Project "Human Genome"

1993/08/01 Elhuyar Zientzia Iturria: Elhuyar aldizkaria

Marga Subarte

Currently, the project is underway to identify and locate more than 50,000 human genes present in the DNA molecule of our chromosomes and define the complete sequence of ACGT nucleotides of the entire human genome. The work can be completed in 2005. Once the map and sequencing have been completed, the role of genes, differences between species, and the relationships of these differences with diseases will be studied.

The project “Human Genome” will therefore have three phases: map elaboration, sequencing and research on the function and variation of the genome. In addition to medicine, biology will offer a lot of information for the future. It is a singular project in biology in terms of its extension and general applications. The special attention paid to the possible ethical, legal and social effects has also been unique.

The map of the genome advances very quickly and any printed version on the anatomy of the human genome is quickly obsolete. About 40% of the genes indicated in the genome are expected to be fixed on the map over the next five years. In total we have approximately 6,000 human genes, with a total of approximately 50,000. About 600 human genetic diseases have already been assigned to their gene.

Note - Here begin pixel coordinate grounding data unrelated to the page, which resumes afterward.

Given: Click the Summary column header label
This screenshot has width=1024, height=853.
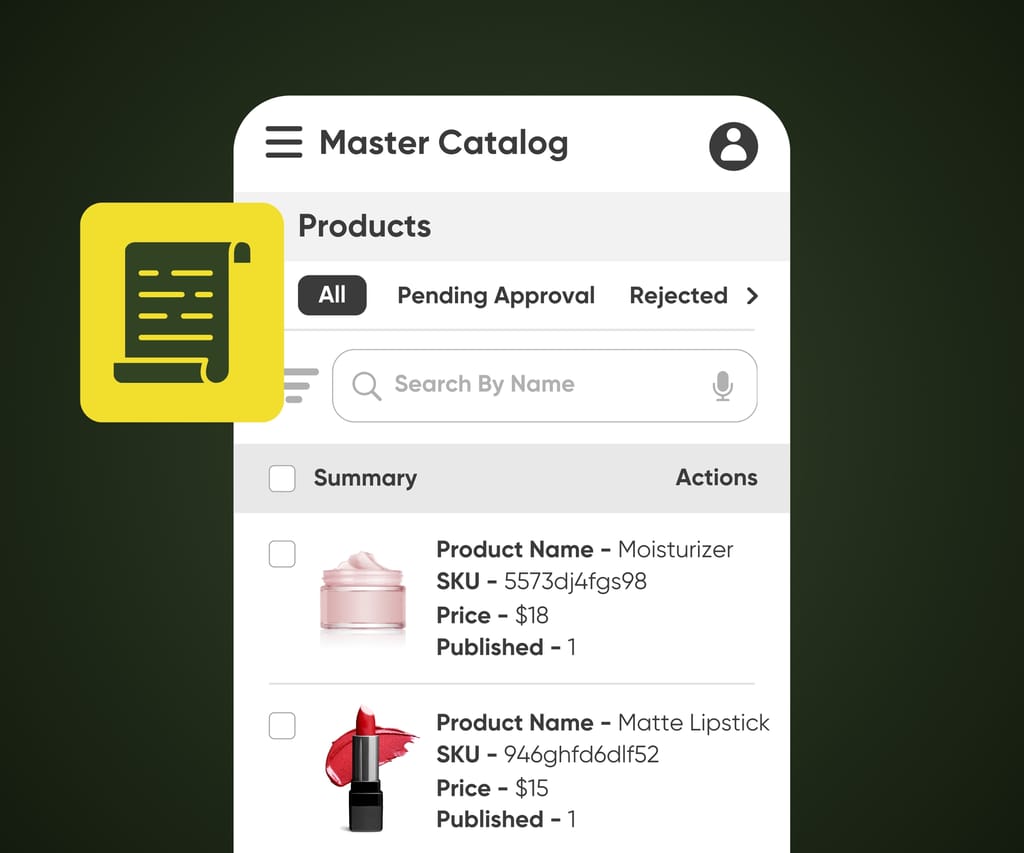Looking at the screenshot, I should pos(365,478).
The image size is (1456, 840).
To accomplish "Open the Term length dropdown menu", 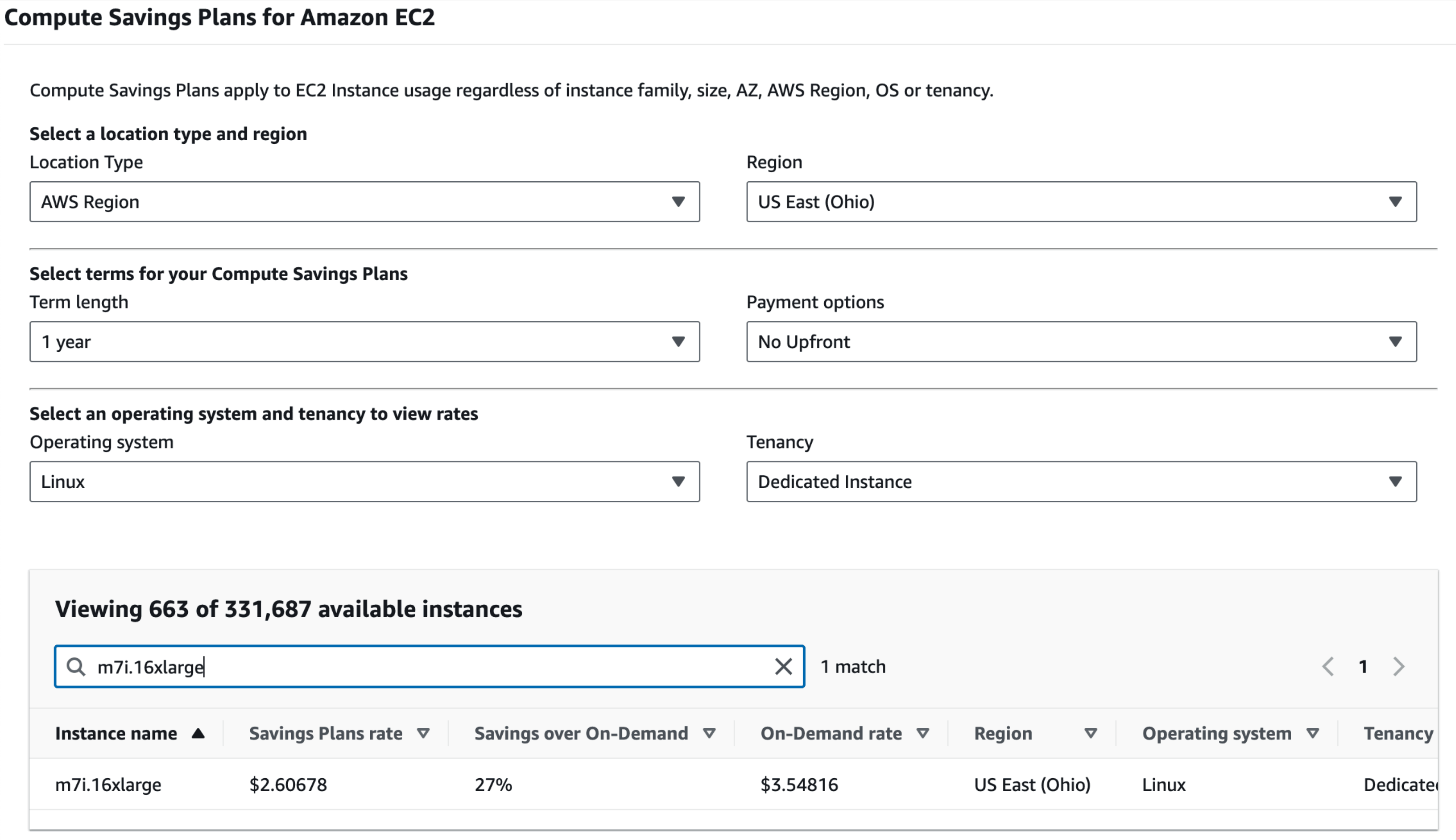I will pyautogui.click(x=364, y=341).
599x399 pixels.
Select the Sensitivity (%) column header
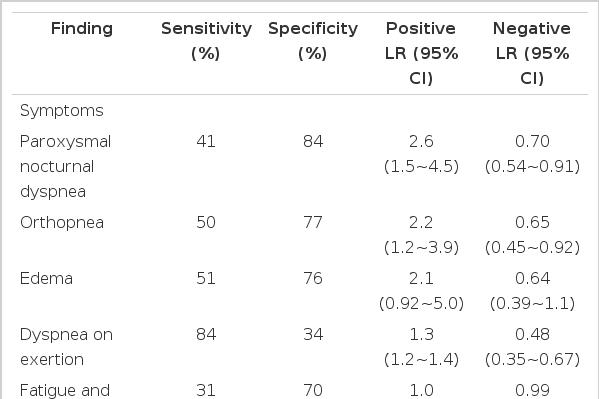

The first results of the “Human Genome” project are available to us thanks to the many discoveries made in the ills we have been investigating for a long time. This project will have a great impact on clinical medicine. Researchers from all areas of medicine are applying the genetic map to determine the genetic agents of some diseases. These factors are the ease with which the disease develops and the original causes of it.

One of the most important results can be cancer. Cancers are genetic diseases, although most do not go through inheritance. Therefore, preventive work can be carried out easily in families with high rates of breast, ovarian, bowel, and other places.

The “Human Genome” project will intensify our knowledge of functionalism as healthy human beings. It will highlight the chemical bases of our 4,000 genetic diseases. The design of genetic disease detection and diagnosis tests will be immediate and the bases for new treatments will be established.

From the beginning of the project it was clear that the responsible and adequate use of genetic information would generate problems. Experts in developing security measures to search for practical applications to genetic information in other states, such as the US, have developed programs. Through other projects, studies are being conducted so that entrepreneurs and insurance companies can impartially use genetic information and safeguard the privacy of people.

We may never know ourselves completely biologically. However, we must know all our genes in order to begin to understand how diseases that shorten our lives act.

In a recent international meeting held in Bilbao by scientists and jurists, the effects of the genetic map on law have been analyzed, in order to achieve an entity that regulates the application of knowledge acquired following the project “Human Genome”. The need for supranational legislation to regulate future applications of the genetic map was underlined. And in the different nations there are very different laws on genetic research and its social, ethical and educational implications.

The main disagreement between scientists and jurists from the United States and Europe is to patent the findings derived from the “Human Genome” project. Experts want germinal cells to be manipulated internationally.

On the other hand, researchers demonstrate the total freedom of their scientific papers. The only limitation is self-control of the researcher and respect for human rights. Another of the conclusions of the meeting is that each person has his own human genome and his right to preserve his intimacy since the aggression.